AIM OF THE EXERCISE: Pick out each line of the records that includes the string "computer", and copy it.

◆ ◆ ◆

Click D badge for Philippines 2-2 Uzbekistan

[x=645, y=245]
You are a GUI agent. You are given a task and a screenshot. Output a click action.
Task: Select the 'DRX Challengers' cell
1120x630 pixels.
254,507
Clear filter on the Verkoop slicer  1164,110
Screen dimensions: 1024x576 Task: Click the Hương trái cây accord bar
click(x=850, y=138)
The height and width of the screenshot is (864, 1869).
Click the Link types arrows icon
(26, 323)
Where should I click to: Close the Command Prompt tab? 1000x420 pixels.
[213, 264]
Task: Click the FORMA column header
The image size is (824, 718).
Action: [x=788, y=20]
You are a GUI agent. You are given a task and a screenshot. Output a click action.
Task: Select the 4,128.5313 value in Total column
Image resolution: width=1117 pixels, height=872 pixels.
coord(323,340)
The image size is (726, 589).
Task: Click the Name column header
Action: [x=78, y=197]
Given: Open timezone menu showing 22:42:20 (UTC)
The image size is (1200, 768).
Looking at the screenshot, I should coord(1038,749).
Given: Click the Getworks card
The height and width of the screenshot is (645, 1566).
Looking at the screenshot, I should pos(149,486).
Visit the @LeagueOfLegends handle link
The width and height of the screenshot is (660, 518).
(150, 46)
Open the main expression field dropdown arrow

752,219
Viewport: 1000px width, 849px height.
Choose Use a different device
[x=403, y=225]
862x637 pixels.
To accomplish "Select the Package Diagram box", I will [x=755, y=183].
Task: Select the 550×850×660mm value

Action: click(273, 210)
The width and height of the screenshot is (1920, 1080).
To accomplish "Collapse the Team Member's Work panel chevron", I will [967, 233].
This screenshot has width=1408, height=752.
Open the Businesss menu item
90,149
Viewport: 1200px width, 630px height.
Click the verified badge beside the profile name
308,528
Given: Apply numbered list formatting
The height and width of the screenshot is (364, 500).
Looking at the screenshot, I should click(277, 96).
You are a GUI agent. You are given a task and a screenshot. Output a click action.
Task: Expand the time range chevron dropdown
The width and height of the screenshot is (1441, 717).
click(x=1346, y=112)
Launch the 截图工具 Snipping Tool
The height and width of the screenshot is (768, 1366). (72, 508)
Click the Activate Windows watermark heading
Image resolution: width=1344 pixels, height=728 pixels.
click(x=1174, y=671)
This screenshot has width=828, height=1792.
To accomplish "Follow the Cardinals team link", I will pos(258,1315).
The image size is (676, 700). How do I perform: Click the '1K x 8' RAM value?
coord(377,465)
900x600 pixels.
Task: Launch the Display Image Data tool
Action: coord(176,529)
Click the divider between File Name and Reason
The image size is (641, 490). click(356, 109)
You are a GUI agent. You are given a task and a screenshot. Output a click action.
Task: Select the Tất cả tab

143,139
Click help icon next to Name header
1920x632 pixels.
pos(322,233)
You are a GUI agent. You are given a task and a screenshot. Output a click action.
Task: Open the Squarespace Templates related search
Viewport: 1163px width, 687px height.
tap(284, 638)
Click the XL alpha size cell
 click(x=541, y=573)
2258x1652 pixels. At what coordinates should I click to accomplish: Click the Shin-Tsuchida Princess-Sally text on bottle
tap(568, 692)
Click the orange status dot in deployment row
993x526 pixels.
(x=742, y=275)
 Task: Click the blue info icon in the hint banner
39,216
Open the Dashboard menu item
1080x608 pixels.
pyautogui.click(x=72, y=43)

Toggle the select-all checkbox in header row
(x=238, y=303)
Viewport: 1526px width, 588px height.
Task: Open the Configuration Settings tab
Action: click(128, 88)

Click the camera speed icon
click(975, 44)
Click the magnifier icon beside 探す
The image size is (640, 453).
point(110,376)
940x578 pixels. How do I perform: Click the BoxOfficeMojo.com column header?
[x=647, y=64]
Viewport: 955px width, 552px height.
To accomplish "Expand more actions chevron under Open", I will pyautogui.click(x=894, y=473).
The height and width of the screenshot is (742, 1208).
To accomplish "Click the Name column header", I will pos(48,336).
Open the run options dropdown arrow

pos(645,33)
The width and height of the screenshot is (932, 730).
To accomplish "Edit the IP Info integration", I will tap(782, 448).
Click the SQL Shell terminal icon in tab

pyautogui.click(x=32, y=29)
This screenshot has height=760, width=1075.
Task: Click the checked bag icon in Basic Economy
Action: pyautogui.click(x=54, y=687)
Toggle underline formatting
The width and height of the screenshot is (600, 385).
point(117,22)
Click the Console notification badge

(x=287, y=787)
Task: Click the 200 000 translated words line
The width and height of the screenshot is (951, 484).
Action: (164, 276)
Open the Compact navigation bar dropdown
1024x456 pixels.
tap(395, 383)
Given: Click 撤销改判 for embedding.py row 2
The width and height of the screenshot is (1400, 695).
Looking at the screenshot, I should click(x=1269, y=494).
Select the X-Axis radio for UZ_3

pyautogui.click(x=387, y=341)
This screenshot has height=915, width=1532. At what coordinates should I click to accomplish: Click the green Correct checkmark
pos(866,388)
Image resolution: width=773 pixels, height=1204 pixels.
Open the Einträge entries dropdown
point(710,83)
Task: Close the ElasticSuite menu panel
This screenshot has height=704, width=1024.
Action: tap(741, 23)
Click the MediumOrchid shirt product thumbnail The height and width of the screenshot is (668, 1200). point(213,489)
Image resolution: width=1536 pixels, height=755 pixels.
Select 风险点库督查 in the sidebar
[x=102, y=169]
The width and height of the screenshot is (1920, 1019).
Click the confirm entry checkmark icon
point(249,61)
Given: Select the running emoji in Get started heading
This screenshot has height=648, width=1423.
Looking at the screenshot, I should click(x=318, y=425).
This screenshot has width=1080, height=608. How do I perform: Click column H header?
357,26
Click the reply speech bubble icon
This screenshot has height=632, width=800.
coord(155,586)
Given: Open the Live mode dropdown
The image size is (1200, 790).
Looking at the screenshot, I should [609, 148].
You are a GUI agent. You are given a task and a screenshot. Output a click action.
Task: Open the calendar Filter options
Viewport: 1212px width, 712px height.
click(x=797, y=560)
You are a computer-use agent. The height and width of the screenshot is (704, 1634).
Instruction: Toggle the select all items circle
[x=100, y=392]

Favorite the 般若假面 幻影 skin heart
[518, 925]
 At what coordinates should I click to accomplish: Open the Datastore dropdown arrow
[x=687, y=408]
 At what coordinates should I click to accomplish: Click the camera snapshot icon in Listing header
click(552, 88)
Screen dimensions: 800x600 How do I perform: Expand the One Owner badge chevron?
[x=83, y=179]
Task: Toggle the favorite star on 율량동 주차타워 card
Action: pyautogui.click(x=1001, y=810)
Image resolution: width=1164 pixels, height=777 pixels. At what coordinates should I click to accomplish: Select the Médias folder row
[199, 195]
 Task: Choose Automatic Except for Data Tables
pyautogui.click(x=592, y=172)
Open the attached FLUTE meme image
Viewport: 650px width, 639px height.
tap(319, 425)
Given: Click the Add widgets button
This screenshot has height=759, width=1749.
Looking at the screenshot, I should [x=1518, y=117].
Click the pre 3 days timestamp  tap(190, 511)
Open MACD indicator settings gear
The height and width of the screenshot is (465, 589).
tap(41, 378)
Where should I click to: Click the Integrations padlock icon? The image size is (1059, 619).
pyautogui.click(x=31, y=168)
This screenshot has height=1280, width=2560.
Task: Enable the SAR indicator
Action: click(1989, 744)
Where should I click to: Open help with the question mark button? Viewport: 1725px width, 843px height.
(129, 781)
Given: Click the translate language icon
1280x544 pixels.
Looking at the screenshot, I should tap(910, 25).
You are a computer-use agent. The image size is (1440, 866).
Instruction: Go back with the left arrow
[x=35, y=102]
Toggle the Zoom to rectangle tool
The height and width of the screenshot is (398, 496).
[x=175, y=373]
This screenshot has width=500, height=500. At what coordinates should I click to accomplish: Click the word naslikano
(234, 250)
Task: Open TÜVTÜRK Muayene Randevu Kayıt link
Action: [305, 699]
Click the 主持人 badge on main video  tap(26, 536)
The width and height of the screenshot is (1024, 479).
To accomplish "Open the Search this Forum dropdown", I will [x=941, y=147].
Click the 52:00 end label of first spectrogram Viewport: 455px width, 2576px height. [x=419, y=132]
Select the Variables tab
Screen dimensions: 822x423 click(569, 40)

◆ ◆ ◆

ANSWER BELOW:
You are a computer-use agent. The height and width of the screenshot is (704, 1634).
You are a computer-use agent. The image size is (1440, 866).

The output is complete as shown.